We emphasize that in first-order QPTs, a singularity occurs on the higher-order magnetic correlation. This is fundamentally different from the traditional thermodynamic phase transitions, in which the diverging spatial correlation length ξ in the microscopic correlator $$\langle ({\hat{\sigma }}_{{\rm{i}}}^{x}-\langle {\hat{\sigma }}_{{\rm{i}}}^{x}\rangle )({\hat{\sigma }}_{i+\xi }^{x}-\langle {\hat{\sigma }}_{i+\xi }^{x}\rangle )\rangle$$ leads to the divergence of the magnetic susceptibility44. However, in the LMG model, the qubits are all coupled with each other with homogeneous strength and the qubits are indistinguishable. Thus, we cannot define a simple correlation length ξ for the LMG model. Alternatively, we define a higher-order correlation function

$${C}_{{\rm{xxyy}}}=\frac{1}{2}{\langle {\hat{S}}_{{\rm{x}}}^{2}{\hat{S}}_{{\rm{y}}}^{2}+{\hat{S}}_{{\rm{y}}}^{2}{\hat{S}}_{{\rm{x}}}^{2}\rangle }_{0}-{\langle {\hat{S}}_{{\rm{x}}}^{2}\rangle }_{0}{\langle {\hat{S}}_{{\rm{y}}}^{2}\rangle }_{0}\propto | {B}_{{\rm{x}}}{| }^{-\tilde{\nu }},$$
(6)

to characterize the macroscopic correlation between the magnetic fluctuations in x- and y-axis.
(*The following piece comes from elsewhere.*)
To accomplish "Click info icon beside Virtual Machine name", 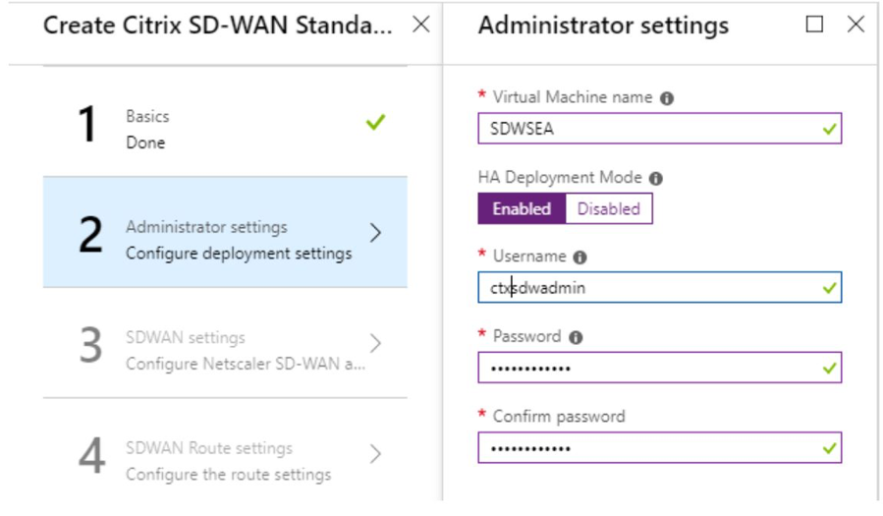I will (667, 98).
The diverging Cxxyy in the subgraph of Fig. 5a shows the strong negative correlation between $${\hat{S}}_{{\rm{x}}}^{2}$$ and $${\hat{S}}_{{\rm{y}}}^{2}$$ at the phase transition point. The negative correlation reveals the fact that the order parameter ζy decreases as the other one ζx increases. The corresponding singular exponent is $$\tilde{\nu }\approx 0.919$$ as shown by the black fitting curve. In Supplementary Fig. 4, we show that this exponent is universal for the LMG model, as it is independent on the qubit number N as well as the position on the first-order QPT boundary in Fig. 2. We note that $$\tilde{\nu }$$ is similar to the traditional correlation length critical exponent44,45. We also show that the lower-order correlation $$(1/2){\langle {\hat{S}}_{{\rm{x}}}{\hat{S}}_{{\rm{y}}}+{\hat{S}}_{{\rm{y}}}{\hat{S}}_{{\rm{x}}}\rangle }_{0}-{\langle {\hat{S}}_{{\rm{x}}}\rangle }_{0}{\langle {\hat{S}}_{{\rm{y}}}\rangle }_{0}$$ shows no singularity in Supplementary Note 4.
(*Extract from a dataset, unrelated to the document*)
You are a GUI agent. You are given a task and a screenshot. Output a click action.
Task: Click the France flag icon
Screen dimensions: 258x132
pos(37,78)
Another typical character of QPTs is that the energy gap Δ vanishes at the phase transition point as shown in Fig. 5b. The corresponding exponent is given by Δ ~ Bx1/2, which is same as the second-order QPT in LMG model46,47,48. The previous study on the size scaling for the LMG model shows that energy gap Δ also vanishes with the increasing qubit number Δ ~ 1/N at the phase transition point49,50.

Our work demonstrates the single-photon pulse induced giant response near a first-order QPT point. Our theoretical proposal can be directly implemented in current QPT simulators1,2,3. We note that for microscopic systems, zero temperature generally implies preparing a system in a pure quantum (ground) state. We note, however, that in principle strongly interacting engineered qubits can show QPT behavior at finite temperature environments if the phase transition completes before the decoherence of the system occurs.

Our work paves a way for single-photon detection using quantum phase transition. This defect-controlled-QPT system is based on the fact that the first-order QPT in interaction qubit systems can be induced by a weak in-plane magnetic field. Future work will explore practical implementations on a circuit QED, cold atom and ion trap systems.